▸ What to work on
Every record below is to be restated word for word.

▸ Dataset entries

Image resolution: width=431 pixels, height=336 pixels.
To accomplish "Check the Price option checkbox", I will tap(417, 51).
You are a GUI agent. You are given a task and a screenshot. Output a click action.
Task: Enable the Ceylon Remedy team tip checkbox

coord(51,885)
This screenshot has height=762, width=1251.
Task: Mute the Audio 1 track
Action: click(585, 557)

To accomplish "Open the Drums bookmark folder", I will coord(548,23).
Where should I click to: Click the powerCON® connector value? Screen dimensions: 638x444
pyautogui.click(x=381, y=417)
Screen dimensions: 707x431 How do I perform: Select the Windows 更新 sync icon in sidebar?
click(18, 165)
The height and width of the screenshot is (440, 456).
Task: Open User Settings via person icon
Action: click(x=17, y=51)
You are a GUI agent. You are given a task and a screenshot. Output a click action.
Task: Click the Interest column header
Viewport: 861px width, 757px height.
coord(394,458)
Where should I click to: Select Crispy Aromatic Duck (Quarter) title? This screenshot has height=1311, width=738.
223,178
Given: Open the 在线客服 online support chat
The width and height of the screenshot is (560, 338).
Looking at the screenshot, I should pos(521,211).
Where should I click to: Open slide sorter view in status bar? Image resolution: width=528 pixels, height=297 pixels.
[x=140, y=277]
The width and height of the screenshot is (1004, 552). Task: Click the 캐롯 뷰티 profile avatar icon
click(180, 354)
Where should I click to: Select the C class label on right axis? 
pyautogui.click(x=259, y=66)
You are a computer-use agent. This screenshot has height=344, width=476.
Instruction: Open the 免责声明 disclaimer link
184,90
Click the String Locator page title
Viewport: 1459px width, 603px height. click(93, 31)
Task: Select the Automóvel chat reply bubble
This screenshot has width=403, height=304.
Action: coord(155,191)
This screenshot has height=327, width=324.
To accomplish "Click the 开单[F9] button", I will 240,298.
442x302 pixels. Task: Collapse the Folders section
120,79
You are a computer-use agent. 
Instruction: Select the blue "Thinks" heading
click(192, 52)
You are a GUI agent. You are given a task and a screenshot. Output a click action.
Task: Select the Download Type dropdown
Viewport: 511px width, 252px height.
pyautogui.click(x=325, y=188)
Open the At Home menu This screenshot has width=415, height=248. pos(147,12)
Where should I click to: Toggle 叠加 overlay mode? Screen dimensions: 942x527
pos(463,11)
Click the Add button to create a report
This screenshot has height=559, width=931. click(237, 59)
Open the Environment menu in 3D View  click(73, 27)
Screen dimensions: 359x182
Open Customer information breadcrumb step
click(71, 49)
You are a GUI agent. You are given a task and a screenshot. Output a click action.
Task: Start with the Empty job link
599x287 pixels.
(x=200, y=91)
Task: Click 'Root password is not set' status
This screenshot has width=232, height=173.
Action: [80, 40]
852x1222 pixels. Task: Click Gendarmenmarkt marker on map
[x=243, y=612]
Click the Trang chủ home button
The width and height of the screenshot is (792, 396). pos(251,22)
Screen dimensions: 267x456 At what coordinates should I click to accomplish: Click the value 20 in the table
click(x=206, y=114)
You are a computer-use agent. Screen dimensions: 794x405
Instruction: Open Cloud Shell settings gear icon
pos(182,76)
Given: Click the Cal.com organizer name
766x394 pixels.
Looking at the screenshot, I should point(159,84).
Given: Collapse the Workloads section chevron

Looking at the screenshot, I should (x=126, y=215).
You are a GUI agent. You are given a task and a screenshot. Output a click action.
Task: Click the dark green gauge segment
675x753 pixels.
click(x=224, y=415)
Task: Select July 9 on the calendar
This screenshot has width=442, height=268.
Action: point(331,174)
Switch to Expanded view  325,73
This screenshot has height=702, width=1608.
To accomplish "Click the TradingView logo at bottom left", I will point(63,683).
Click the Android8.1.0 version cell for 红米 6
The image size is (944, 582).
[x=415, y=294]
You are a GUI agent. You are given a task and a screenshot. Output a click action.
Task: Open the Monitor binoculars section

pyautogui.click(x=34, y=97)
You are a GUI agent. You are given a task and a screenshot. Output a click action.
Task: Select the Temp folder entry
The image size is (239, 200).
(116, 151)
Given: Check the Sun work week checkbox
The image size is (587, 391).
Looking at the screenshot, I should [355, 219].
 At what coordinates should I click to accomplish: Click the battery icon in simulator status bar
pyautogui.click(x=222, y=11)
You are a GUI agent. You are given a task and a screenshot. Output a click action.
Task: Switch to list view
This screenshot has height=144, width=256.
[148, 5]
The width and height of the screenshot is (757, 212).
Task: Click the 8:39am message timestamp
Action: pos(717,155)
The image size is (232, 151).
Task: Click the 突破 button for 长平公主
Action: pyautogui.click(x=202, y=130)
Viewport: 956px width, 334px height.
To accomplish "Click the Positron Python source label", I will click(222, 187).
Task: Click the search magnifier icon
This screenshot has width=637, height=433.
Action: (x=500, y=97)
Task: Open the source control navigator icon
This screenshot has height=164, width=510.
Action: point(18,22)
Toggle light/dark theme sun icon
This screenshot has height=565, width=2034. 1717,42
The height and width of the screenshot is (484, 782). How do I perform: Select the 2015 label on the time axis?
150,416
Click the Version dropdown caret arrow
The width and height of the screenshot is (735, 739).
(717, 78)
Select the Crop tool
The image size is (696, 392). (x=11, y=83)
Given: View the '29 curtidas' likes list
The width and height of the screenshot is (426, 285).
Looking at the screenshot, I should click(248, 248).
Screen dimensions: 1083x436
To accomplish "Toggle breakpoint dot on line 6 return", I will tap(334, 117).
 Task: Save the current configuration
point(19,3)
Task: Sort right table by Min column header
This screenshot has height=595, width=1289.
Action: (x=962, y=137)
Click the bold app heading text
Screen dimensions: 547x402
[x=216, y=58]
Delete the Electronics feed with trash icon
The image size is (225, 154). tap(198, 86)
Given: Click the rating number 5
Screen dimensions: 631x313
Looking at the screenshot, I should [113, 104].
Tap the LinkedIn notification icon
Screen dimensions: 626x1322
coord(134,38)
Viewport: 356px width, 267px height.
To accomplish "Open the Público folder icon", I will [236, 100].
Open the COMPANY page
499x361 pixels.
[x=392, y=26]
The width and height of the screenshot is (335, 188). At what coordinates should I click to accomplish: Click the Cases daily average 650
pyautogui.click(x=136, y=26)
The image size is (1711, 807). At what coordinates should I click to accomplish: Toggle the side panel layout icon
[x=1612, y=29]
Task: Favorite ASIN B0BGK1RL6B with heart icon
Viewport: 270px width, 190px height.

▸ Output
Image resolution: width=431 pixels, height=336 pixels.
To accomplish "Check the Price option checkbox", I will tap(417, 51).
You are a GUI agent. You are given a task and a screenshot. Output a click action.
Task: Enable the Ceylon Remedy team tip checkbox

coord(51,885)
This screenshot has height=762, width=1251.
Task: Mute the Audio 1 track
Action: click(585, 557)

To accomplish "Open the Drums bookmark folder", I will coord(548,23).
Where should I click to: Click the powerCON® connector value? Screen dimensions: 638x444
pyautogui.click(x=381, y=417)
Screen dimensions: 707x431 How do I perform: Select the Windows 更新 sync icon in sidebar?
click(18, 165)
The height and width of the screenshot is (440, 456).
Task: Open User Settings via person icon
Action: click(x=17, y=51)
You are a GUI agent. You are given a task and a screenshot. Output a click action.
Task: Click the Interest column header
Viewport: 861px width, 757px height.
coord(394,458)
Where should I click to: Select Crispy Aromatic Duck (Quarter) title? This screenshot has height=1311, width=738.
223,178
Given: Open the 在线客服 online support chat
The width and height of the screenshot is (560, 338).
Looking at the screenshot, I should pos(521,211).
Where should I click to: Open slide sorter view in status bar? Image resolution: width=528 pixels, height=297 pixels.
[x=140, y=277]
The width and height of the screenshot is (1004, 552). Task: Click the 캐롯 뷰티 profile avatar icon
click(180, 354)
Where should I click to: Select the C class label on right axis? 
pyautogui.click(x=259, y=66)
You are a computer-use agent. This screenshot has height=344, width=476.
Instruction: Open the 免责声明 disclaimer link
184,90
Click the String Locator page title
Viewport: 1459px width, 603px height. click(93, 31)
Task: Select the Automóvel chat reply bubble
This screenshot has width=403, height=304.
Action: coord(155,191)
This screenshot has height=327, width=324.
To accomplish "Click the 开单[F9] button", I will 240,298.
442x302 pixels. Task: Collapse the Folders section
120,79
You are a computer-use agent. 
Instruction: Select the blue "Thinks" heading
click(192, 52)
You are a GUI agent. You are given a task and a screenshot. Output a click action.
Task: Select the Download Type dropdown
Viewport: 511px width, 252px height.
pyautogui.click(x=325, y=188)
Open the At Home menu This screenshot has width=415, height=248. pos(147,12)
Where should I click to: Toggle 叠加 overlay mode? Screen dimensions: 942x527
pos(463,11)
Click the Add button to create a report
This screenshot has height=559, width=931. click(237, 59)
Open the Environment menu in 3D View  click(73, 27)
Screen dimensions: 359x182
Open Customer information breadcrumb step
click(71, 49)
You are a GUI agent. You are given a task and a screenshot. Output a click action.
Task: Start with the Empty job link
599x287 pixels.
(x=200, y=91)
Task: Click 'Root password is not set' status
This screenshot has width=232, height=173.
Action: [80, 40]
852x1222 pixels. Task: Click Gendarmenmarkt marker on map
[x=243, y=612]
Click the Trang chủ home button
The width and height of the screenshot is (792, 396). pos(251,22)
Screen dimensions: 267x456 At what coordinates should I click to accomplish: Click the value 20 in the table
click(x=206, y=114)
You are a computer-use agent. Screen dimensions: 794x405
Instruction: Open Cloud Shell settings gear icon
pos(182,76)
Given: Click the Cal.com organizer name
766x394 pixels.
Looking at the screenshot, I should point(159,84).
Given: Collapse the Workloads section chevron

Looking at the screenshot, I should (x=126, y=215).
You are a GUI agent. You are given a task and a screenshot. Output a click action.
Task: Click the dark green gauge segment
675x753 pixels.
click(x=224, y=415)
Task: Select July 9 on the calendar
This screenshot has width=442, height=268.
Action: point(331,174)
Switch to Expanded view  325,73
This screenshot has height=702, width=1608.
To accomplish "Click the TradingView logo at bottom left", I will point(63,683).
Click the Android8.1.0 version cell for 红米 6
The image size is (944, 582).
[x=415, y=294]
You are a GUI agent. You are given a task and a screenshot. Output a click action.
Task: Open the Monitor binoculars section

pyautogui.click(x=34, y=97)
You are a GUI agent. You are given a task and a screenshot. Output a click action.
Task: Select the Temp folder entry
The image size is (239, 200).
(116, 151)
Given: Check the Sun work week checkbox
The image size is (587, 391).
Looking at the screenshot, I should [355, 219].
 At what coordinates should I click to accomplish: Click the battery icon in simulator status bar
pyautogui.click(x=222, y=11)
You are a GUI agent. You are given a task and a screenshot. Output a click action.
Task: Switch to list view
This screenshot has height=144, width=256.
[148, 5]
The width and height of the screenshot is (757, 212).
Task: Click the 8:39am message timestamp
Action: pos(717,155)
The image size is (232, 151).
Task: Click the 突破 button for 长平公主
Action: pyautogui.click(x=202, y=130)
Viewport: 956px width, 334px height.
To accomplish "Click the Positron Python source label", I will click(222, 187).
Task: Click the search magnifier icon
This screenshot has width=637, height=433.
Action: (x=500, y=97)
Task: Open the source control navigator icon
This screenshot has height=164, width=510.
Action: point(18,22)
Toggle light/dark theme sun icon
This screenshot has height=565, width=2034. 1717,42
The height and width of the screenshot is (484, 782). How do I perform: Select the 2015 label on the time axis?
150,416
Click the Version dropdown caret arrow
The width and height of the screenshot is (735, 739).
(717, 78)
Select the Crop tool
The image size is (696, 392). (x=11, y=83)
Given: View the '29 curtidas' likes list
The width and height of the screenshot is (426, 285).
Looking at the screenshot, I should click(248, 248).
Screen dimensions: 1083x436
To accomplish "Toggle breakpoint dot on line 6 return", I will tap(334, 117).
 Task: Save the current configuration
point(19,3)
Task: Sort right table by Min column header
This screenshot has height=595, width=1289.
Action: (x=962, y=137)
Click the bold app heading text
Screen dimensions: 547x402
[x=216, y=58]
Delete the Electronics feed with trash icon
The image size is (225, 154). tap(198, 86)
Given: Click the rating number 5
Screen dimensions: 631x313
Looking at the screenshot, I should [113, 104].
Tap the LinkedIn notification icon
Screen dimensions: 626x1322
coord(134,38)
Viewport: 356px width, 267px height.
To accomplish "Open the Público folder icon", I will [236, 100].
Open the COMPANY page
499x361 pixels.
[x=392, y=26]
The width and height of the screenshot is (335, 188). At what coordinates should I click to accomplish: Click the Cases daily average 650
pyautogui.click(x=136, y=26)
The image size is (1711, 807). At what coordinates should I click to accomplish: Toggle the side panel layout icon
[x=1612, y=29]
Task: Favorite ASIN B0BGK1RL6B with heart icon
Viewport: 270px width, 190px height.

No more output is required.